How to complete this task: Using the records below, write out again exactly the lines that begin at the line containing "For every named" and end at the line containing "Саженцы яблони летние (266, 864)", and no other lines.

Data shown:
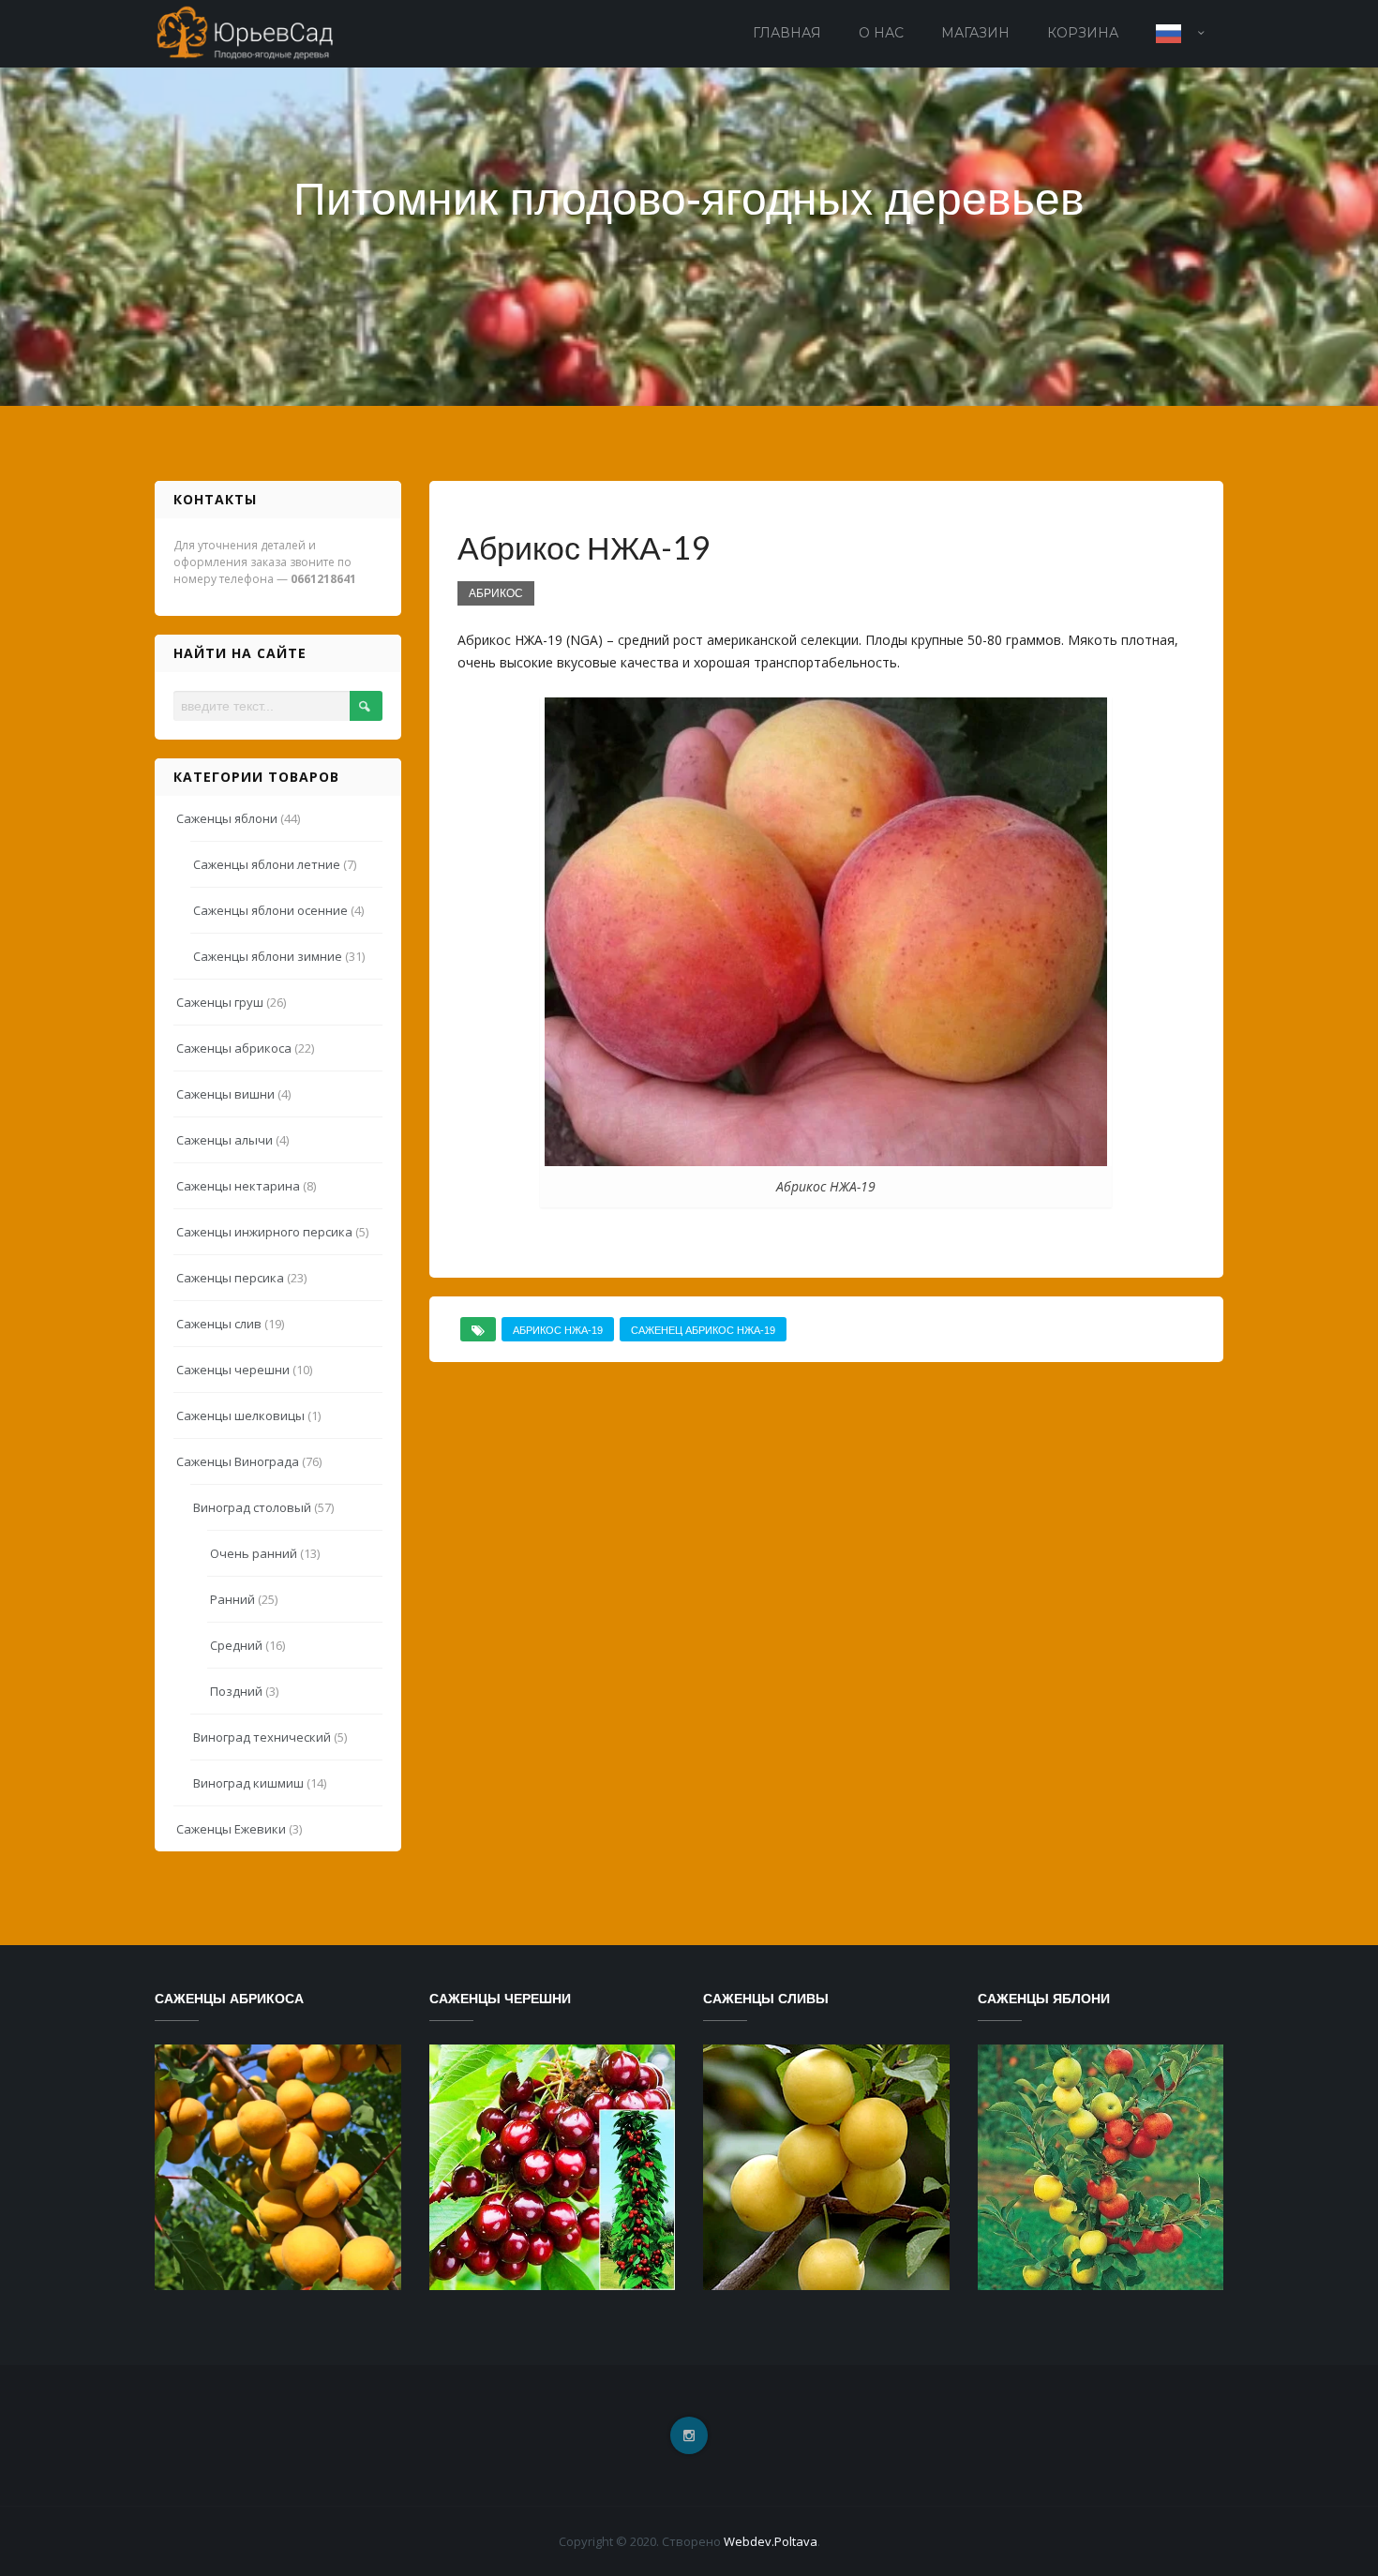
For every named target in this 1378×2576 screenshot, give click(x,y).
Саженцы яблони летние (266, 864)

---

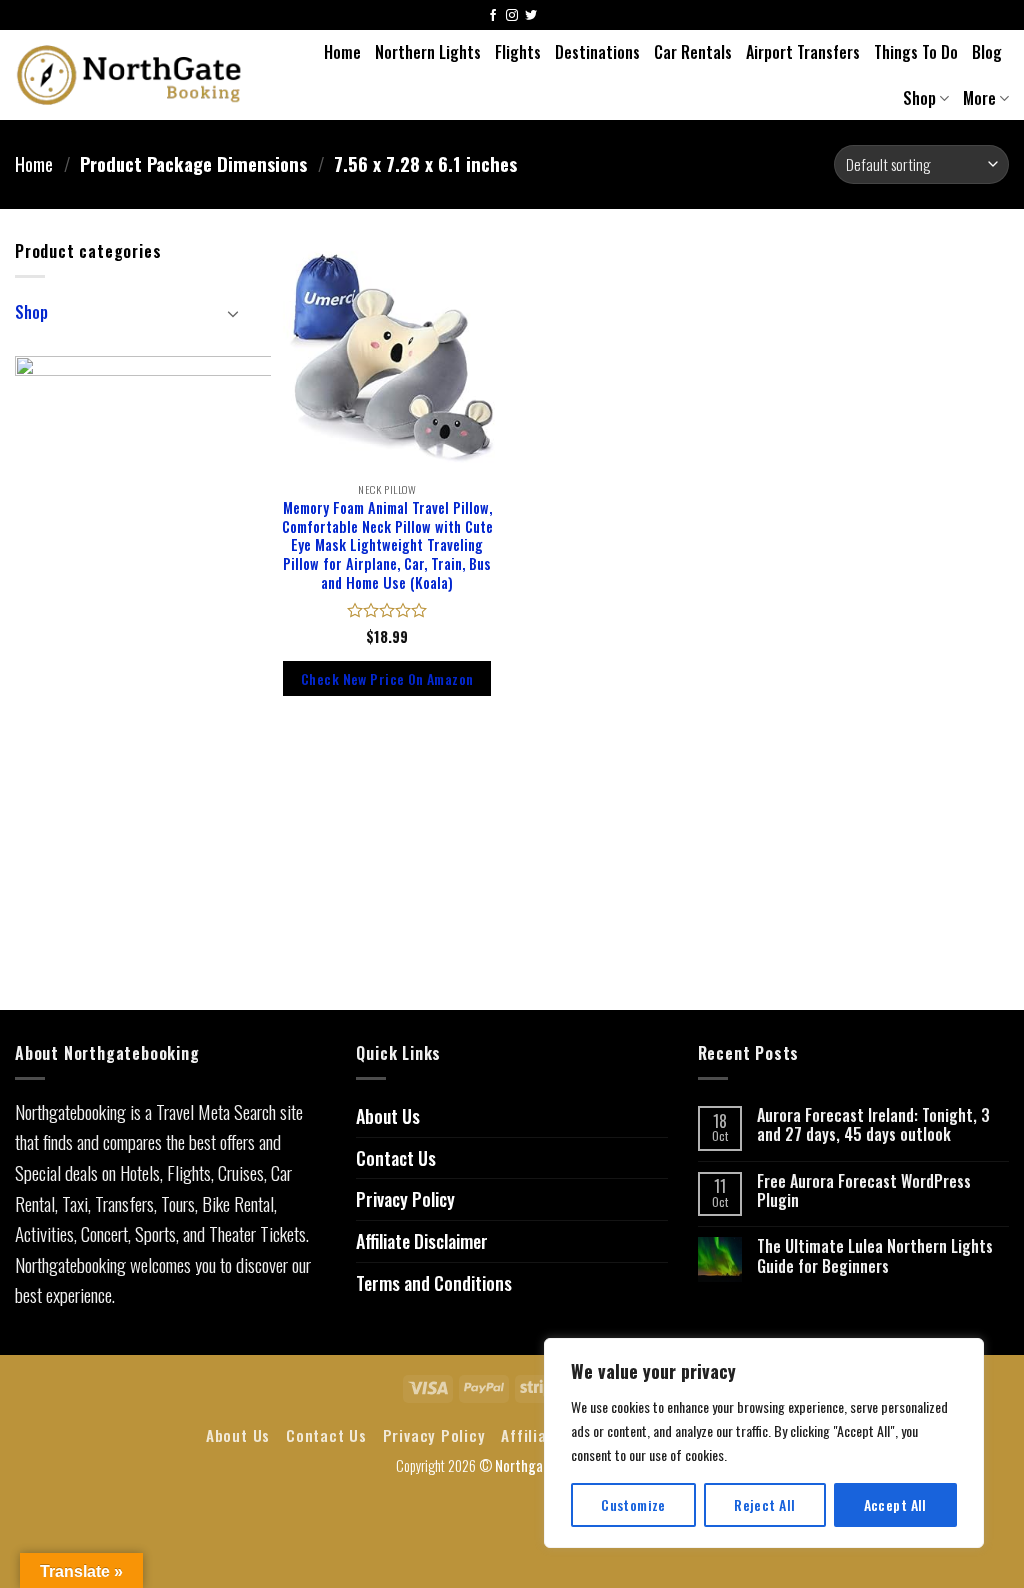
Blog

* * *

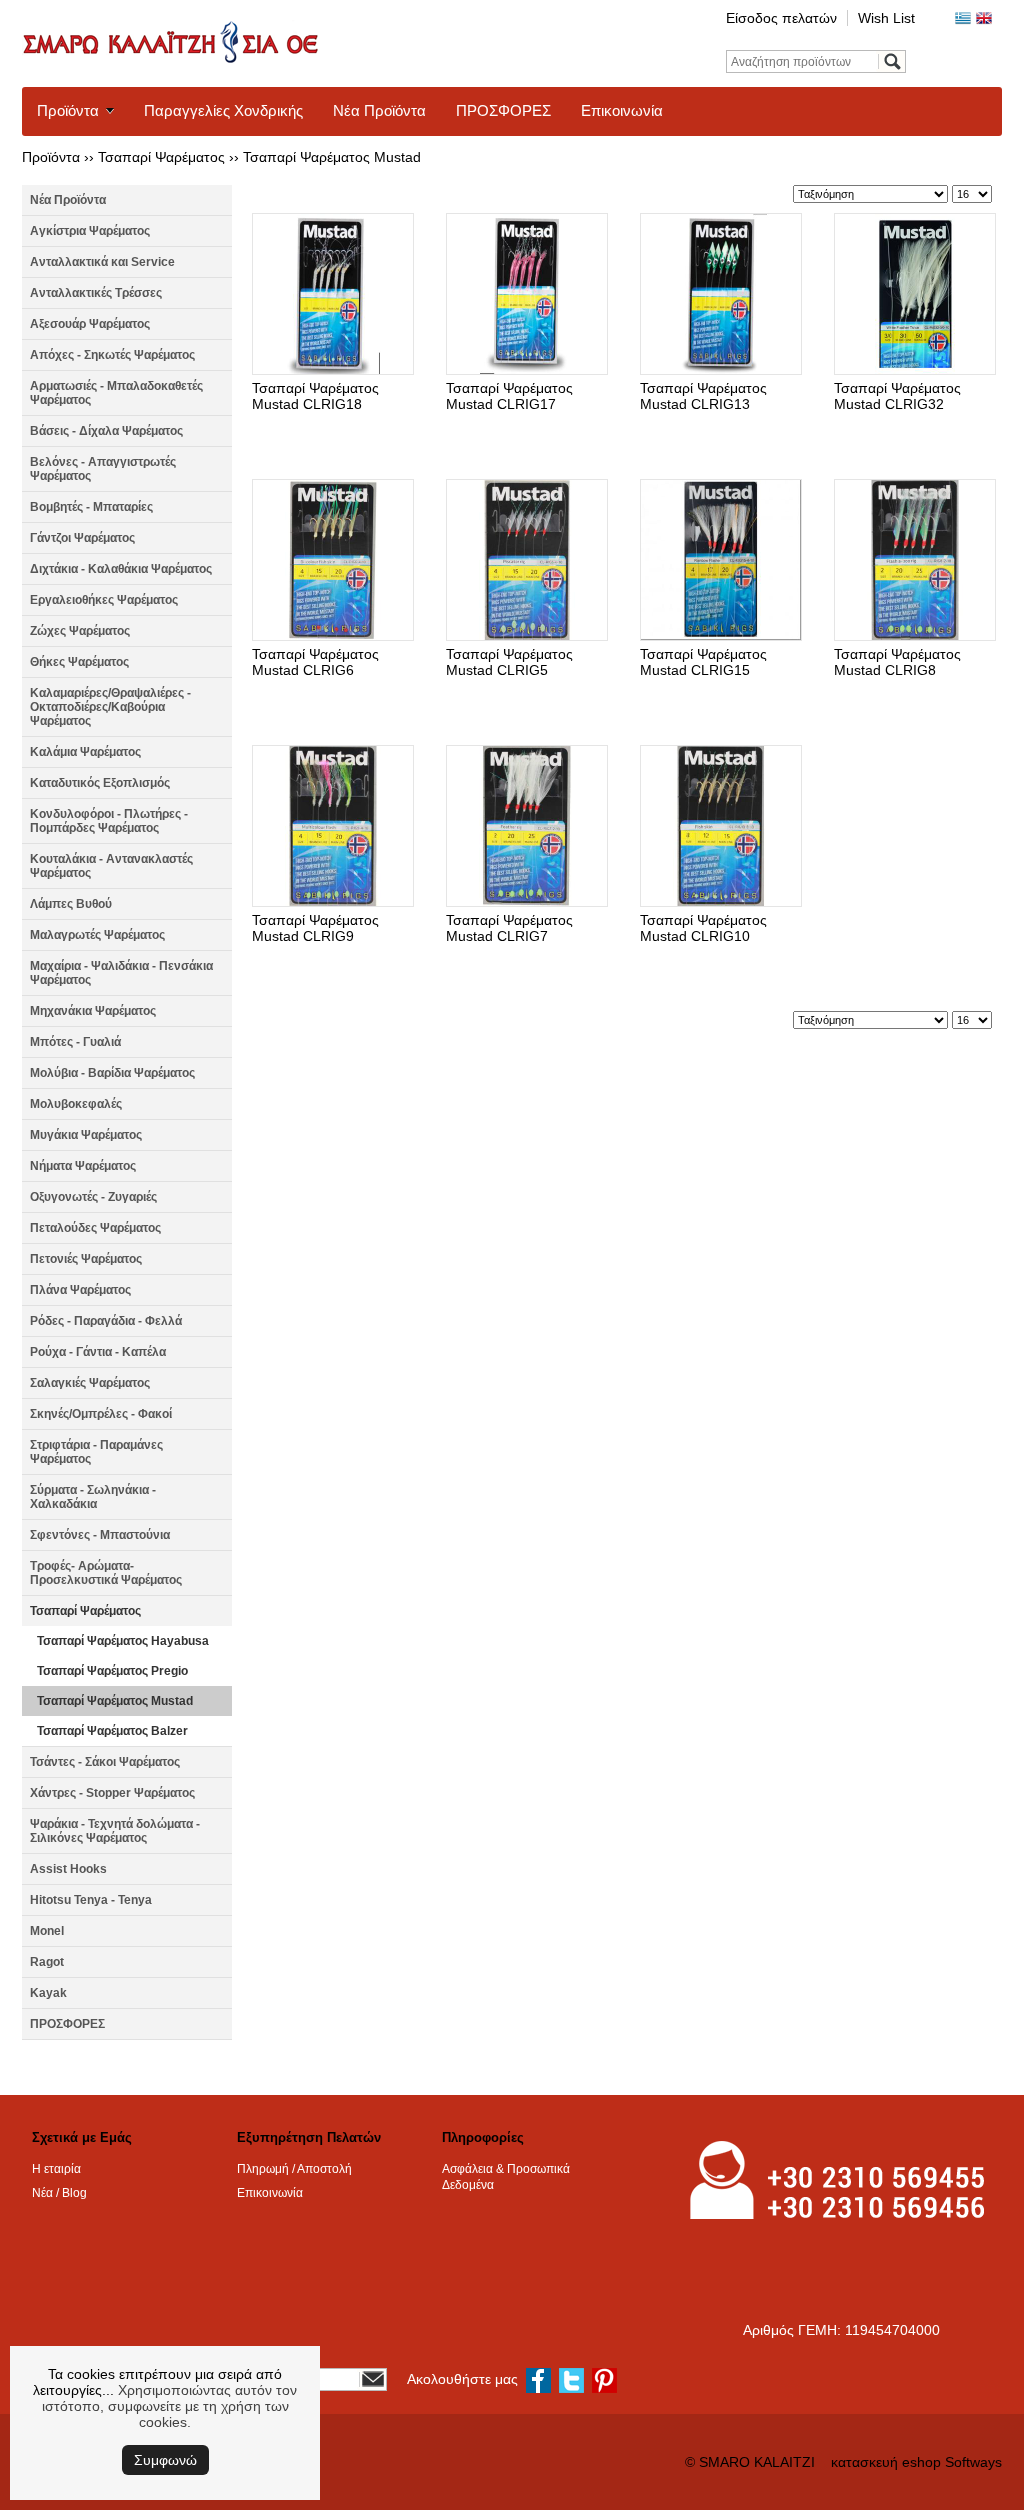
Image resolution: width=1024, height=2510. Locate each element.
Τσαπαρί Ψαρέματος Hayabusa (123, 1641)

Answer box:
For every named target in this 1378×2576 screenshot, give click(x,y).
Саженцы яблони летние (266, 864)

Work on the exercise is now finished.